Newspaper Archive Delivery System

Completed: Summer 2018 Computer Science Senior Design Project, Spring 2018-Summer 2018 College of Engineering and Computer Science

The Chronicling America Parser is a research tool built to make America’s historic newspapers easier to search and analyze. It works alongside the Library of Congress’s Chronicling America project—a national effort by the National Endowment for the Humanities and the Library of Congress to digitize and preserve historic U.S. newspapers.

While Chronicling America makes scanned newspaper pages available online, those pages aren’t separated into individual articles, which limits how precisely researchers can search them. This project tackles that problem. Using a custom parser, it reads the underlying ALTO XML files for each page, breaks them into discrete articles, and stores them in a searchable database. From there, a powerful query tool lets users run advanced searches—using Boolean operators, exact phrases, proximity matching, and metadata filters like city, state, newspaper, and date—to surface the most relevant articles quickly.

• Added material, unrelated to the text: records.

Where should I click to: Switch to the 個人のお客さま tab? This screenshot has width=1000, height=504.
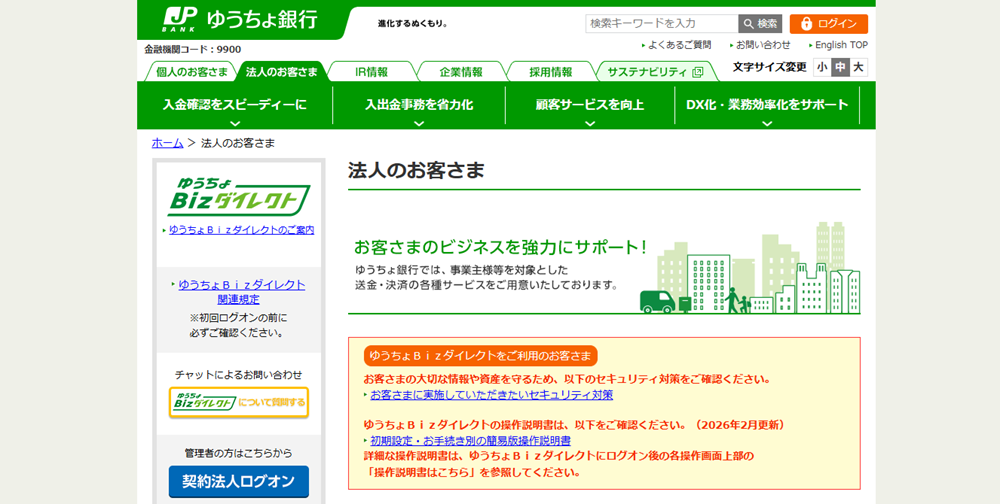191,72
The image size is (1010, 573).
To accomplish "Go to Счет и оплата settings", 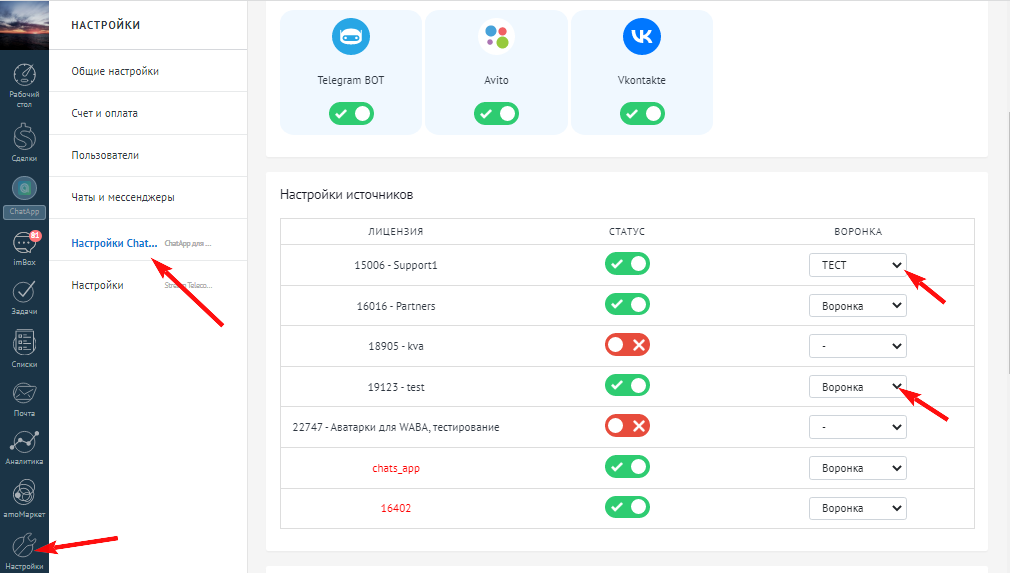I will 105,113.
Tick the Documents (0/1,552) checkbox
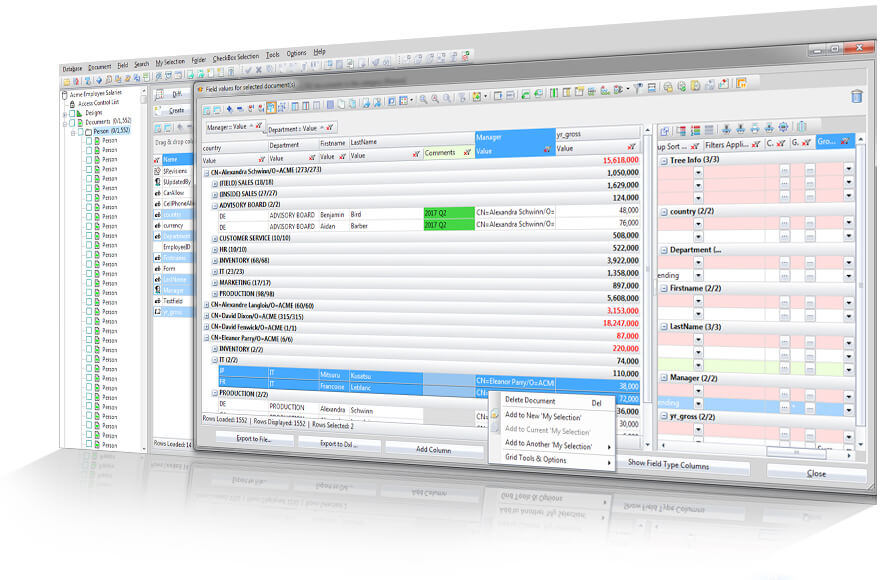The height and width of the screenshot is (580, 881). [72, 122]
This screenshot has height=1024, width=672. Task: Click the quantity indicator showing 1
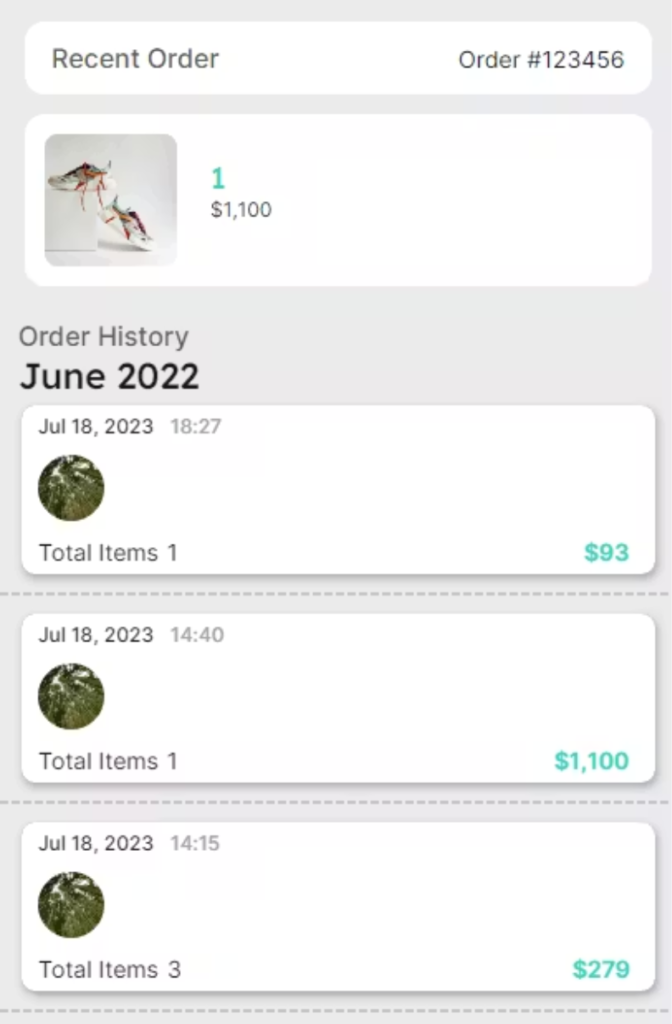[x=218, y=179]
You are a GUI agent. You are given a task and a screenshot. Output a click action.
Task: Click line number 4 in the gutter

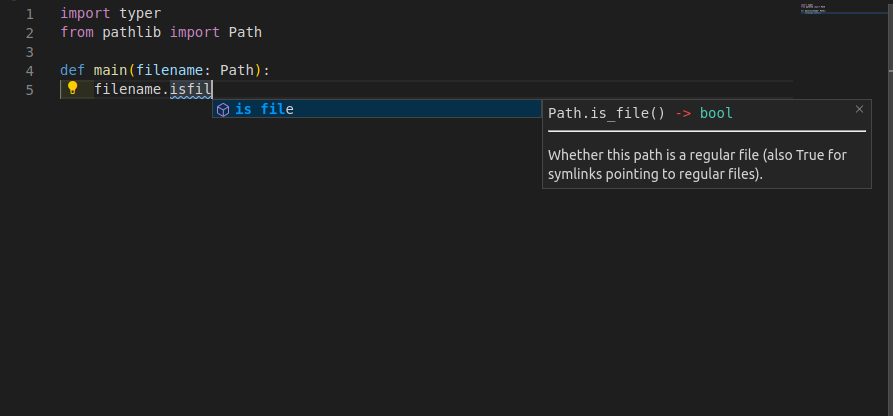pyautogui.click(x=29, y=71)
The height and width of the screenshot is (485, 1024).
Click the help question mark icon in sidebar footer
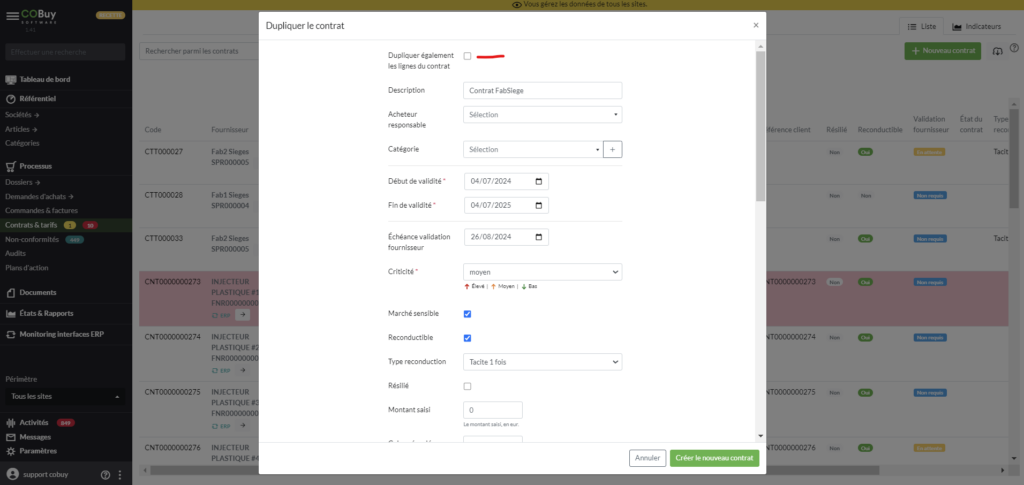(x=105, y=474)
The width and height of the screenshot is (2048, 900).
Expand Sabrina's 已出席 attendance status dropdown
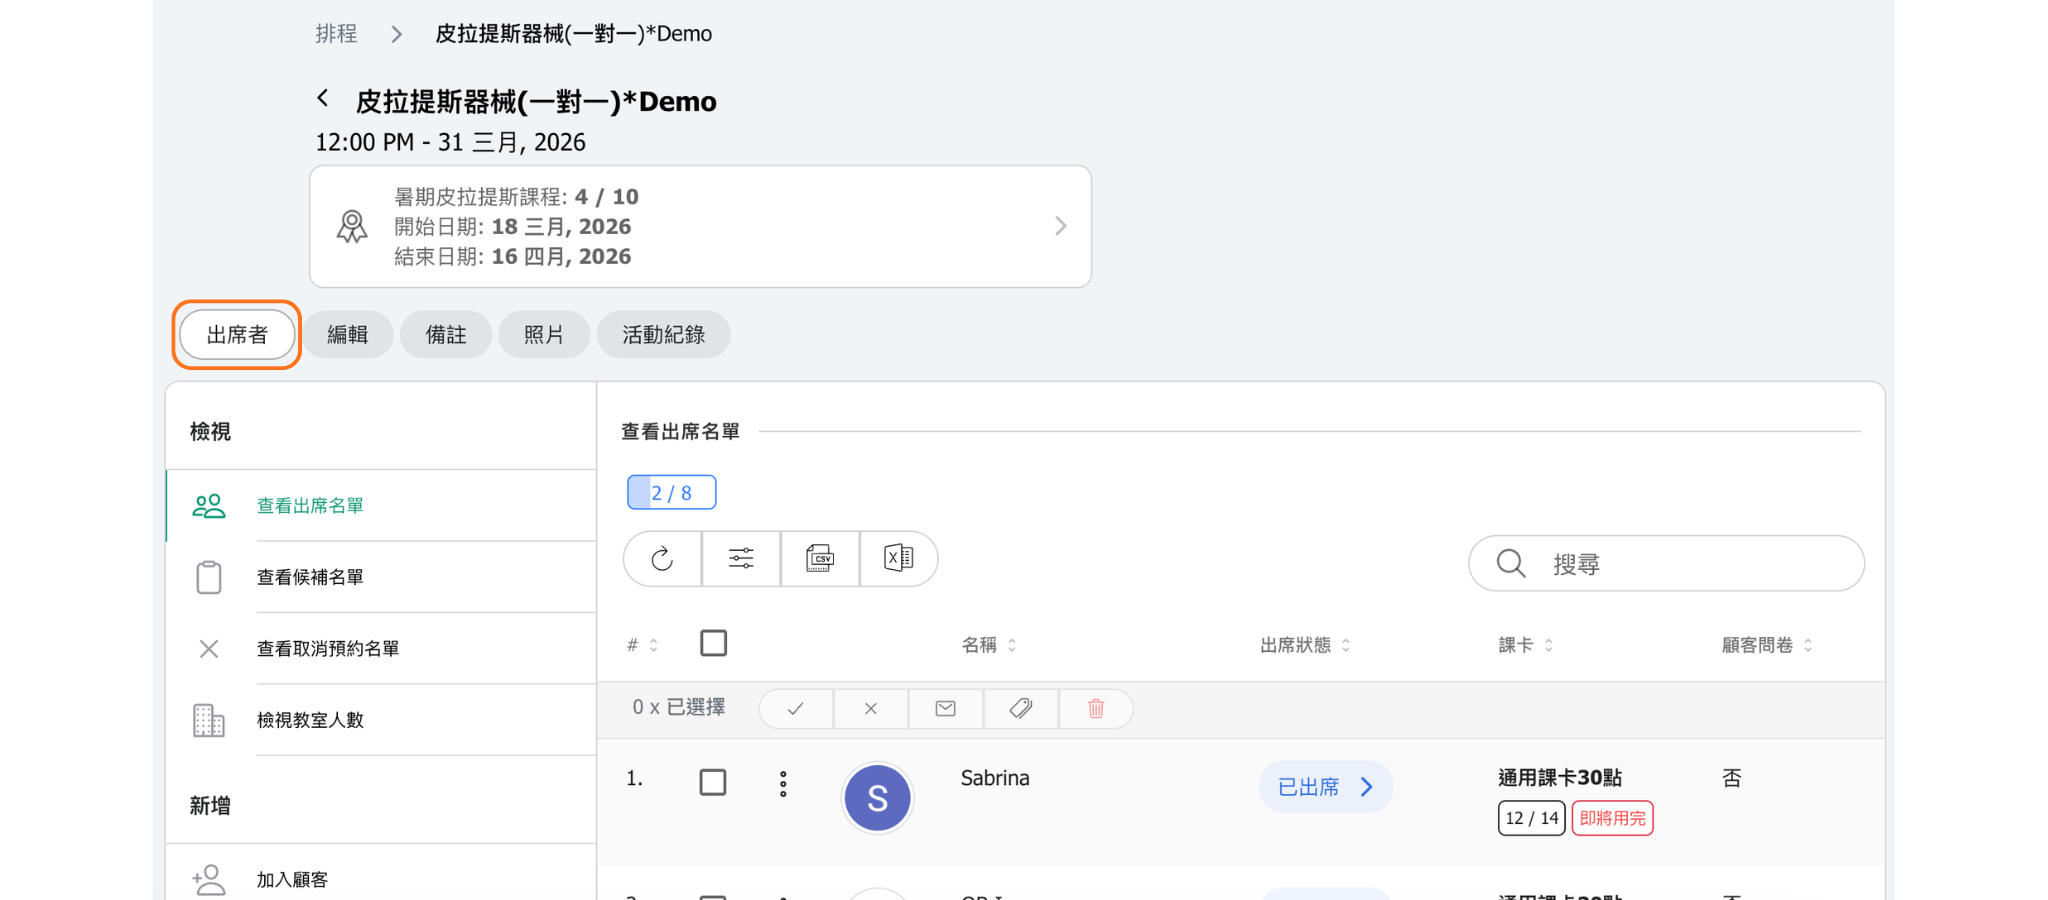click(1325, 787)
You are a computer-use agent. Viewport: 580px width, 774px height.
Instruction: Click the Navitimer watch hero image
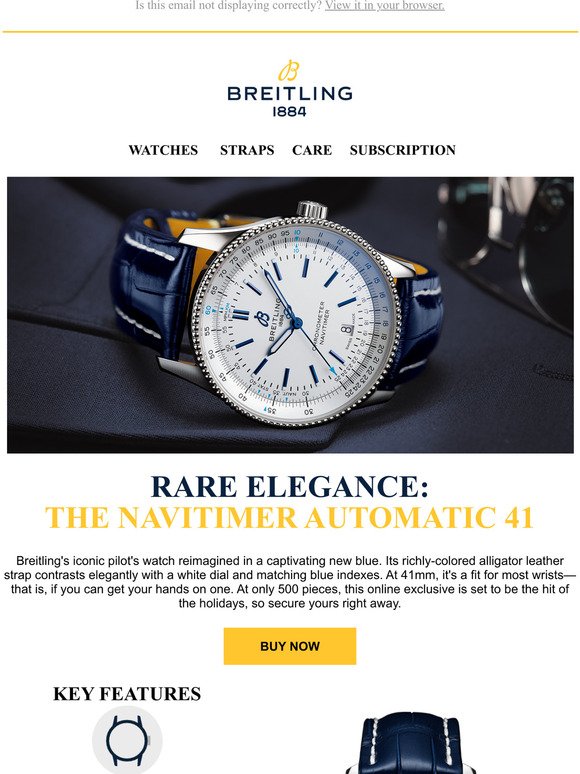290,315
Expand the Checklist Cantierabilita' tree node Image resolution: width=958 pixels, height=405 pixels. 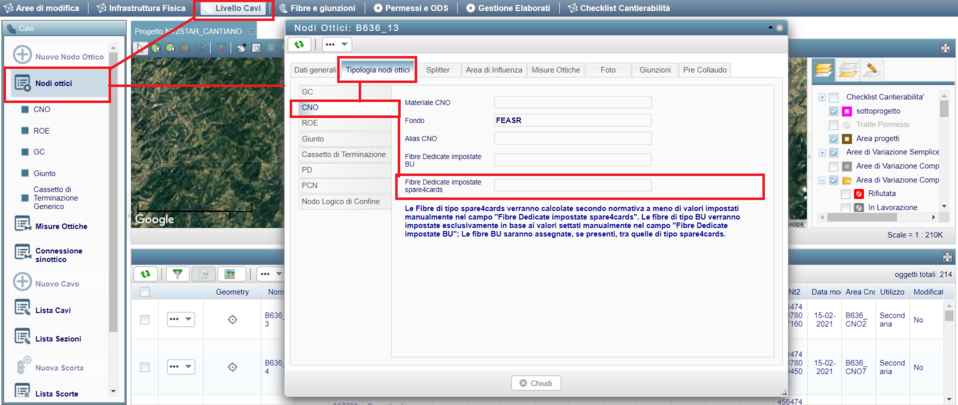coord(821,97)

The result is a faster, more precise way for historians, journalists, educators, and other researchers to explore the past. Users can save their queries, export results as CSV files for further analysis, and generate downloadable heat maps that visualize where articles originated geographically. Rather than replacing Chronicling America, the project extends it—turning a vast archive of historical newspapers into a more flexible resource for serious research and big-data exploration.